Also the results showed that the bentonite clay mineral impregnated with the same treatments and after examined by IR radiation that the active groups were: OH, N-H, C=O, C=C, C-H, Si-O, C-C and Al-OH-Al and the wavenumber were (3250-3632), 3300, (950-1634), (1525-1631), (830-1068), (1048-1068), 1070 and (915-918) cm-1 respectively.

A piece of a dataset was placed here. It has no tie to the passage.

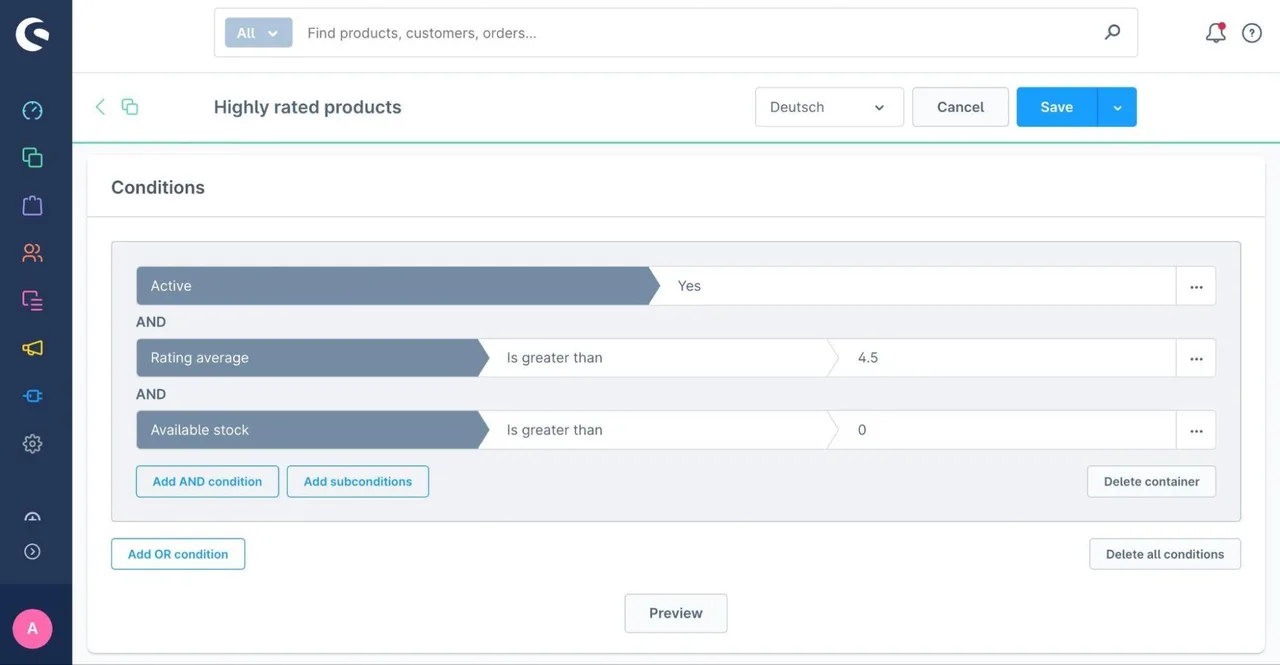Open the Rating average row context menu
The image size is (1280, 665).
[1196, 358]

At the least, the arrangements of active groups on kaolinite mineral were as follows: OH > CH > Al-OH = C=O> N-H = C-C = CH2>C=C = Al-O = Si-OH. While the arrangements of active groups on bentonite mineral were as follows: OH > C=O = C=C>NH = CH>Si-O>Al-OH-Al>C-C.
INTRODUCTION
The organic complexes of clay play an effective role in determining the characteristics of physical and chemical of soil and its relationship to plant nutrition, therefore their study is important to determines the impact of these characteristics and their roles in improving soil properties (FAO, 2000). The present study clearly demonstrates that FT-IR spectroscopy is an efficient method for the characterisation of the purified bentonite in an organic mixture. This is technique remains economical, rapid, and specific (Eisazadeh, et al. 2012) .Therefore, the identification of the adhesion of clay minerals to the predominant organic acids (humic and fulvic) and the difference between them increases the importance of these acids in influencing soil properties and the binding of the necessary cations (Balcke, et al. 2002).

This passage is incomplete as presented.